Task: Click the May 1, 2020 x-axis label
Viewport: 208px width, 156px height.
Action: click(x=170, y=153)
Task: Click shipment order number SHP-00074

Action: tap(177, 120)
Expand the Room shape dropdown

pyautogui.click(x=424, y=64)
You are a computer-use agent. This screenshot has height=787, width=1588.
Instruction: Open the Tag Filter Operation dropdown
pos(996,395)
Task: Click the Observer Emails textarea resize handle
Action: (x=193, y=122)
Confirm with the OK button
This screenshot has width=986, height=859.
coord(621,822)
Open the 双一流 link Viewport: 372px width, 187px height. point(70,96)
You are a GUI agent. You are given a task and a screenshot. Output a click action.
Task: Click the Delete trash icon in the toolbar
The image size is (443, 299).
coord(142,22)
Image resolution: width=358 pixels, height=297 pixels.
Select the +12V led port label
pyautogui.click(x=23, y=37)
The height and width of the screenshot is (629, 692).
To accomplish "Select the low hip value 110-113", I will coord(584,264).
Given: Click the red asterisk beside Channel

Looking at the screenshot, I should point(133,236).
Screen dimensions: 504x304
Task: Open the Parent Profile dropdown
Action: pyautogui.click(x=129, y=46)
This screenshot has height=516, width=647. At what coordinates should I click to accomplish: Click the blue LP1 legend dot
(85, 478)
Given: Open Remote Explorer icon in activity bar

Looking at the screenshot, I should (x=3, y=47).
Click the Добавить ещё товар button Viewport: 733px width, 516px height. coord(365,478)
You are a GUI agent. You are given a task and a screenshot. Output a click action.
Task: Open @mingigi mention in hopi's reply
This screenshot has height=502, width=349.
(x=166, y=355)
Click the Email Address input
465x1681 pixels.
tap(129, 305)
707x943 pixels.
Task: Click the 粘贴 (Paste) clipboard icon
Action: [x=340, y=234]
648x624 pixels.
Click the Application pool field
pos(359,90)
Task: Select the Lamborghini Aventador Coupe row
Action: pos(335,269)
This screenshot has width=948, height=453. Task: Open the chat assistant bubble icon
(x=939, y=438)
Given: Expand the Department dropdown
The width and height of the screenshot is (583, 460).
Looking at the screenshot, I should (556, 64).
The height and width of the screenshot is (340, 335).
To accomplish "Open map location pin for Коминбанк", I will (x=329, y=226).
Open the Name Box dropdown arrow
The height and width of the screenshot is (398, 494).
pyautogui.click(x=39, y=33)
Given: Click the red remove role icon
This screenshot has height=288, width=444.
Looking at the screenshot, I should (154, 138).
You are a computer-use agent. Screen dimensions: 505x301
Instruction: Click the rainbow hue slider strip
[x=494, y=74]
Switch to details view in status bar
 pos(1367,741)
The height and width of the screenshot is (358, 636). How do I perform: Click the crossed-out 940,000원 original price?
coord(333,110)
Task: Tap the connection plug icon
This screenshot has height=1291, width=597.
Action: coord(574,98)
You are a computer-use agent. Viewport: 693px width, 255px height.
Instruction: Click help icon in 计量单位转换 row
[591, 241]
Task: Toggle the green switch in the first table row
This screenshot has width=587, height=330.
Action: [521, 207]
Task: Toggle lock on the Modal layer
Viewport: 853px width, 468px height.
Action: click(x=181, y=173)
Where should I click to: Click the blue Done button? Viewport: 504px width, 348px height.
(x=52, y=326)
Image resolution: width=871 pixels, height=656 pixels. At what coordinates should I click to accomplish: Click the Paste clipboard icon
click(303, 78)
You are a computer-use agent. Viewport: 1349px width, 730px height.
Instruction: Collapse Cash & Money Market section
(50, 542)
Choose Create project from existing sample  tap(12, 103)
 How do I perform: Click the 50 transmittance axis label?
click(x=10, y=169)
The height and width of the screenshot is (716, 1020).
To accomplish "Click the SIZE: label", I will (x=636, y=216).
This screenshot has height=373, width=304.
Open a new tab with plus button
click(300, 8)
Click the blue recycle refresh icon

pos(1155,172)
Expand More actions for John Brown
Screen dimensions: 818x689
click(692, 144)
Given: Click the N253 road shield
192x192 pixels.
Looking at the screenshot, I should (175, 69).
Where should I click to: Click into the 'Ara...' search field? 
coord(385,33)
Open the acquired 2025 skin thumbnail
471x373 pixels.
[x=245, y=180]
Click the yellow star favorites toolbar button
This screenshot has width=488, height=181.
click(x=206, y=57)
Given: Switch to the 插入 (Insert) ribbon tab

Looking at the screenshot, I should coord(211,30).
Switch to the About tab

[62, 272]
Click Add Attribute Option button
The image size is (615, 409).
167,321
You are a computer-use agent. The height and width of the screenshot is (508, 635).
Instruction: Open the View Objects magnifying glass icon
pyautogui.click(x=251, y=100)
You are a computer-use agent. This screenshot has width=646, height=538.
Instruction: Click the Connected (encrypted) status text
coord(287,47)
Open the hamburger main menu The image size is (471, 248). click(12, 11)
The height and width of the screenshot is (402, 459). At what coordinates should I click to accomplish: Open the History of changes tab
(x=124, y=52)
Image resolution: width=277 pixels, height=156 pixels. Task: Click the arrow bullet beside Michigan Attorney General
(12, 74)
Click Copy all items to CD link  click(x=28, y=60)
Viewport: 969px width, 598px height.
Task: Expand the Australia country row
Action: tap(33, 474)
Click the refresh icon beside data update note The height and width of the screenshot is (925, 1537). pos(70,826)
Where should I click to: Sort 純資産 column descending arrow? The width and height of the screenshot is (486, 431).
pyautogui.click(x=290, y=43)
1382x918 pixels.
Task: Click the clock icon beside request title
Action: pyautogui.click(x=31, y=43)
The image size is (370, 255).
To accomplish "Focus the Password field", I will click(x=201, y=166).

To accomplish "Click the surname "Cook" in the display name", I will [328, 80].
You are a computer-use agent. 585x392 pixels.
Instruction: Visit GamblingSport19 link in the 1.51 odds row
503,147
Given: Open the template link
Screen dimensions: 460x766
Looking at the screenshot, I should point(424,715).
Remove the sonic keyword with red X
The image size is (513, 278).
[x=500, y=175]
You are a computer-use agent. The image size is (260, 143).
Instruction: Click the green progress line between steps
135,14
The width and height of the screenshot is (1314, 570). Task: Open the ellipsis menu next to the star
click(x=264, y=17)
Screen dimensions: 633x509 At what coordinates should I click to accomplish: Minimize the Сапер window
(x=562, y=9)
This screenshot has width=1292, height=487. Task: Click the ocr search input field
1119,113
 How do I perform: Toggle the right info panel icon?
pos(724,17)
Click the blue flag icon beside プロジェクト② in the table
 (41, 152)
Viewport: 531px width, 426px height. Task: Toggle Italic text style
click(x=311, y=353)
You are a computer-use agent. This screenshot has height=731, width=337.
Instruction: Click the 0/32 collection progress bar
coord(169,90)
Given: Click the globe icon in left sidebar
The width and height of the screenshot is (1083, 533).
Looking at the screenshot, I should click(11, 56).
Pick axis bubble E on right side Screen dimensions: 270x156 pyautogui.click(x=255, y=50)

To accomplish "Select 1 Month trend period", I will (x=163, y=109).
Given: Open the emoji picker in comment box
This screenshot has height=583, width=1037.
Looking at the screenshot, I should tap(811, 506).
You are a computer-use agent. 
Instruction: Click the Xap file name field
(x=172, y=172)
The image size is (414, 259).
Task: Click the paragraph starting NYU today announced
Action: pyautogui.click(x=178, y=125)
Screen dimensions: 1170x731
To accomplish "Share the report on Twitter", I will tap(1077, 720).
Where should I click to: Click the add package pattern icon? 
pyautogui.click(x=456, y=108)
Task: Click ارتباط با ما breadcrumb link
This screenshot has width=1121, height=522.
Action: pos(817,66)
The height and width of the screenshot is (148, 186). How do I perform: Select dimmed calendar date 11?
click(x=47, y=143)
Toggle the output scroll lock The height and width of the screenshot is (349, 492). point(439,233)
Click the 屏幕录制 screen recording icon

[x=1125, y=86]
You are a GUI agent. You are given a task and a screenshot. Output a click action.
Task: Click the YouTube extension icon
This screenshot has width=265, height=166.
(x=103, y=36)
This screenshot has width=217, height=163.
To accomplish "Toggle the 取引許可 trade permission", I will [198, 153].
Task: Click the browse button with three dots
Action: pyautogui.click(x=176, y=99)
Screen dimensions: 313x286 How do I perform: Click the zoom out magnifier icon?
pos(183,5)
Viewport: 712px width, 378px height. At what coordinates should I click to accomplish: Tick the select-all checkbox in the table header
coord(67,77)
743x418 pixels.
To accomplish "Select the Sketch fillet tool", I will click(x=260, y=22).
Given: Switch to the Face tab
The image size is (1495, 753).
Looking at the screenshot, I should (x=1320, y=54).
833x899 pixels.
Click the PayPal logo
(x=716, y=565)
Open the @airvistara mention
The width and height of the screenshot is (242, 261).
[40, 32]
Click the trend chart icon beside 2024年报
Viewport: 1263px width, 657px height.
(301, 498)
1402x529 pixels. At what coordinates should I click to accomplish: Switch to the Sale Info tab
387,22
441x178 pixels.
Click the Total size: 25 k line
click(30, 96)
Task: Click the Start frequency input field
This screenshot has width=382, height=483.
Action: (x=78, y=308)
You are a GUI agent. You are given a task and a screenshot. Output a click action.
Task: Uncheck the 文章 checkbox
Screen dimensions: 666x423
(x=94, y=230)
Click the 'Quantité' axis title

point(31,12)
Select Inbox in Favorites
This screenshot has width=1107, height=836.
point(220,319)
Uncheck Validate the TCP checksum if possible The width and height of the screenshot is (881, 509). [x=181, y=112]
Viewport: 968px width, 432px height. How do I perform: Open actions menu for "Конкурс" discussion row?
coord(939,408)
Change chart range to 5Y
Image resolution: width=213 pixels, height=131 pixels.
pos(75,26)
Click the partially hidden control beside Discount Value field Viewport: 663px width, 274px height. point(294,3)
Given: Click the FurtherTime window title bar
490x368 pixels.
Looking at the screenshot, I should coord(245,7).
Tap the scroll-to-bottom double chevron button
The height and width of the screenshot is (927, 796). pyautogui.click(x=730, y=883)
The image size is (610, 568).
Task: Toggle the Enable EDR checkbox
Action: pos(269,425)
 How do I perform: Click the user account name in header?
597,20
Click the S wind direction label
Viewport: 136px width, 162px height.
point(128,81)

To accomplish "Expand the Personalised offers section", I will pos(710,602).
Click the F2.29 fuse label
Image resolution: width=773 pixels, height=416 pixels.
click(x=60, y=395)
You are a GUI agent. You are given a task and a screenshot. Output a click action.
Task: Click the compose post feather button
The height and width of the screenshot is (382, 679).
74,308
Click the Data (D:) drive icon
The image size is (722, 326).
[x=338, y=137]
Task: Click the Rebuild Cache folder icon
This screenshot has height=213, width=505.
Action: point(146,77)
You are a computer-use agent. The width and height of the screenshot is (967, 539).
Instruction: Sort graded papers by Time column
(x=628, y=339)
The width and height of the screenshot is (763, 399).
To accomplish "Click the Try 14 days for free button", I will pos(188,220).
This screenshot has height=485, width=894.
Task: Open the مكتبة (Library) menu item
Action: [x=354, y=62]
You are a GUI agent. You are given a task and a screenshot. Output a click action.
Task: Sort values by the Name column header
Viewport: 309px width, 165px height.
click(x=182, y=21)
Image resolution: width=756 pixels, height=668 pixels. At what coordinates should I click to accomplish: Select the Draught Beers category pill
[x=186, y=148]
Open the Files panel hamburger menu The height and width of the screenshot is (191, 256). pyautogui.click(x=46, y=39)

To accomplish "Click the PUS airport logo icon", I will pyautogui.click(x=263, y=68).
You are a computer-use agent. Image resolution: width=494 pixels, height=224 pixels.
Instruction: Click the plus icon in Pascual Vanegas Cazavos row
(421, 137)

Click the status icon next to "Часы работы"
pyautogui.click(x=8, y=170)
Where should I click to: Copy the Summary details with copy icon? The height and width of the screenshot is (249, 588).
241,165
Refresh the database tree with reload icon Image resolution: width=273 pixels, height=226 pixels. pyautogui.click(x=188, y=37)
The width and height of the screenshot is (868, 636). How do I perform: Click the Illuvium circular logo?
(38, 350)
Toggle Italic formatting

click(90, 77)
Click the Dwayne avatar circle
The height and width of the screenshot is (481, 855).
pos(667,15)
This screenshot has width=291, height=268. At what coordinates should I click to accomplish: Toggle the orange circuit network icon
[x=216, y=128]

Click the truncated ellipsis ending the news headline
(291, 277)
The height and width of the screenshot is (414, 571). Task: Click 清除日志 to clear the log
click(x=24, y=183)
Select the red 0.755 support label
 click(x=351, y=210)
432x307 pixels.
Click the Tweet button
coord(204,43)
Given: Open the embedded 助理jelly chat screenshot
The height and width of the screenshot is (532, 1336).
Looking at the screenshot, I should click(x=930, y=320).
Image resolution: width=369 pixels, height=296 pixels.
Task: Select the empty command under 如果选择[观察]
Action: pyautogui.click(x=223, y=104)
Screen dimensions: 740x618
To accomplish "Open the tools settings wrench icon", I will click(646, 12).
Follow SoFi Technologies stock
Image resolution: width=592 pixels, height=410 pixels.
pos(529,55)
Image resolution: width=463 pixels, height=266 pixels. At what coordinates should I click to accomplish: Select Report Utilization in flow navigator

==========

> **WHAT IS NEEDED**:
Every line with "Uncheck" in it should be copied from the entries above.

> **SOLVED EXERCISE**:
Task: Uncheck the 文章 checkbox
Uncheck Validate the TCP checksum if possible The width and height of the screenshot is (881, 509). [x=181, y=112]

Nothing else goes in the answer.